Name of proxy
Sporomorphs (pollen grains and fern spores)
Type of record
Biostratigraphy and Geochronology markers, Vegetation dynamics
Paleoenvironment
Terrestrial environment
Period of time investigated
Present to 360 million years
How does it work?
The sporomorphs (pollen grains and fern spores) are cells produced by plants involved in the reproduction. They are microscopic (less than a fifth of a millimeter) and contain a molecule called sporopollenin in their cell wall, which is very resistant to degradation. The sporopollenin molecule allows sporomorphs to be preserved in sedimentary archives such as lake sediment or peat deposits.
These reproductive structures appeared during the Paleozoic (570 million years ago) but the first spores looked rather similar and were indistinguishable among species. Later speciation of plants promoted the diversification of the reproductive cells between species and brought the opportunity to relate the fossil sporomorphs found in the sedimentary archives to the parental plant that produced them.
Plants are immobile organisms, and each species has its own tolerance range to the existing environmental conditions. The occurrence of certain plant communities in a specific environment depends on their different tolerance ranges. For instance, we do not observe today the same plants growing in the tropical rainforests of South America than in the polar tundra (Figure 1). Paleopalynology is the discipline that helps characterizing which plant species have occurred at a specific location during a particular time period. This provides information on the environmental conditions of the studied region. To identify the different species, palynologists have to analyze under the optical microscope the specific features of the sporomorphs’ cell walls. They look at e.g. the presence of spines or air sacs, or the number of apertures that the pollen grain has (Figure 2). These features are specific for each plant, which allows relating the pollen grain found in the sedimentary archive to the plant that produced it at the study location at a particular period of time.
What are the key findings made using this proxy?
Paleopalynology has a wide range of applications in geoscience. For instance, the presence of specific sporomorphs has been used as chronological markers to pinpoint several geological periods, especially in the far past biostratigraphy (million years ago) (Salard-Cheboldaeff 1990).
In palaeoecology (the ecology of past ecosystems), the analyses of fossil sporomorphs help in specifying the dynamics of vegetation communities through time. This type of work started a century ago by Lennart van Post (1916) and provided the opportunity to study plants population and community natural trends within the appropriate temporal frame for long-lived species (i.e. tree species such as pines or oaks can live several centuries). Moreover, it provides a unique empirical evidence of the actual responses of vegetation to disturbances that occurred in the past, e.g. natural hazards, human populations land use and other anthropogenic impacts, or climatic shifts.

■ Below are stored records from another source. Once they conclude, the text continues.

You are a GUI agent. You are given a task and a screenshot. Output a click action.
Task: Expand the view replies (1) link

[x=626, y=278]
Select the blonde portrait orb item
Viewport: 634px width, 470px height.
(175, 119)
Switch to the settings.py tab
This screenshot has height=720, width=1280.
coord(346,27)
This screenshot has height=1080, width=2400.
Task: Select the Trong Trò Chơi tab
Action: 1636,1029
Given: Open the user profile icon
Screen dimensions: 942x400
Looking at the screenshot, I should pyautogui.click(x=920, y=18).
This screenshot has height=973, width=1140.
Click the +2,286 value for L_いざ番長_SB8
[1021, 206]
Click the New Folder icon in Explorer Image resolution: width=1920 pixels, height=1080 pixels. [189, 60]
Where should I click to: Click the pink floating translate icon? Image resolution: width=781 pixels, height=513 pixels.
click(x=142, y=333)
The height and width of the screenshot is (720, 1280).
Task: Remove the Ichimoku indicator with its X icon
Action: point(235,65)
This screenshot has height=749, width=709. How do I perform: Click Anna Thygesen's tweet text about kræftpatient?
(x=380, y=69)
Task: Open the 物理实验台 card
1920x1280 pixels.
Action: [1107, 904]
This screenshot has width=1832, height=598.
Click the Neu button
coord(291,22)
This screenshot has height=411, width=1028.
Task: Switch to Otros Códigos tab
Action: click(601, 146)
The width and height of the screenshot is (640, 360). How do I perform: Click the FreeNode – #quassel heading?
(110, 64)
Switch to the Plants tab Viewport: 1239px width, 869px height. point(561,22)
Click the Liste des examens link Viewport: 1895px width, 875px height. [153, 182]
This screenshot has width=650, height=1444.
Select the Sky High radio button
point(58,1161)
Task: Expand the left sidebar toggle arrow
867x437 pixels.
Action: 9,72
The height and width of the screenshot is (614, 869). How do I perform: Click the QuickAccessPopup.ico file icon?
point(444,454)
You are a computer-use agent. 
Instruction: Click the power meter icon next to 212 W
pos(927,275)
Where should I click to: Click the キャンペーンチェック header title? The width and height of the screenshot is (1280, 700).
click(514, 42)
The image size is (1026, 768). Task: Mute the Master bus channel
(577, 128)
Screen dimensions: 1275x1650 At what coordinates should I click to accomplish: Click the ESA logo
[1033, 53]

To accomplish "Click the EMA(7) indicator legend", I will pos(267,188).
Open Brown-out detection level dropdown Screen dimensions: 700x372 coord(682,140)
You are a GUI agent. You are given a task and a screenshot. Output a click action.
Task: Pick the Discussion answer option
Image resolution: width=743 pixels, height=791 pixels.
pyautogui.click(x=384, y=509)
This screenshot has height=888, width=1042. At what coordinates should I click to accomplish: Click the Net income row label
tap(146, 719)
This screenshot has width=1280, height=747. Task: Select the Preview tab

For instance, regarding past climates, paleopalynology allowed us to:
i) understand the independent behavior of the species during glacial cycles (i.e., when a single species responded to changes, but the plant community as a unity did not respond) in forming new plant communities each time (Davis 1981; Williams and Jackson 2007);
ii) map the re-colonization events and the assemblages formed during the last deglaciation until the vegetation communities we observe today (Giesecke et al. 2017).
In addition, in some characteristic environments, such as mountain regions, the occurrence and disappearance of specific species can allow the estimation of the temperature change with respect to present-day conditions. Another example has been developed in the last decade: the study of organic compounds contained in the sporopollenin of the sporomorphs’ walls. It has been identified as an accurate proxy that registers UV-B rays’ signals (Fraser et al. 2014). As UV-B rays’ are related to solar irradiation trends through time, reconstructing the organic compound variations in the sporomorphs’ walls allows reconstituting past solar irradiation trends in continuous archives such as lake and peat deposits.
This all shows that despite being a tiny structure, pollen grains are the story tellers of how the planet has been changing through history and can provide a wide range of outcomes essential for geosciences.
References
Davis, M.B. (1981). Quaternary history and the stability of forest communities. In: West, D.C., Shugart, H.H., Botkin D.B. (Eds.) Forest succession. New York, NY: Springer-Verlag.
Fraser, W.T., Lomax, B.H., Jardine, P.E., Gosling, W.D., Sephton, M.A. (2014). Pollen and spores as a passive monitor of ultraviolet radiation. Frontiers in Ecology & Evolution 2: 12.
Giesecke, T., Brewer, S., Finsinger, W., Leydet, M., Bradshaw, R.H.W. (2017). Patterns and dynamics of European vegetation change over the last 15,000 years. Journal of Biogeography 44: 1441-1456.
Salard-Cheboldaeff, M. (1990). Interptropical African palynostratigraphy from Cretaceous to late Quaternary times. Journal of African Earth Sciences 11: 1-24.
Von Post, L. (1916). Om skogsträdpollen i sydsvenska torfmosslagerföljder. Geol. Fören. Stockh. Förhandlingar 38, 384–390.
Williams, J.W., Jackson, S.T. (2007). Novel climates, no-analog communities, and ecologica lsurprises. Frontiers in Ecology and the Environment 5: 475-482.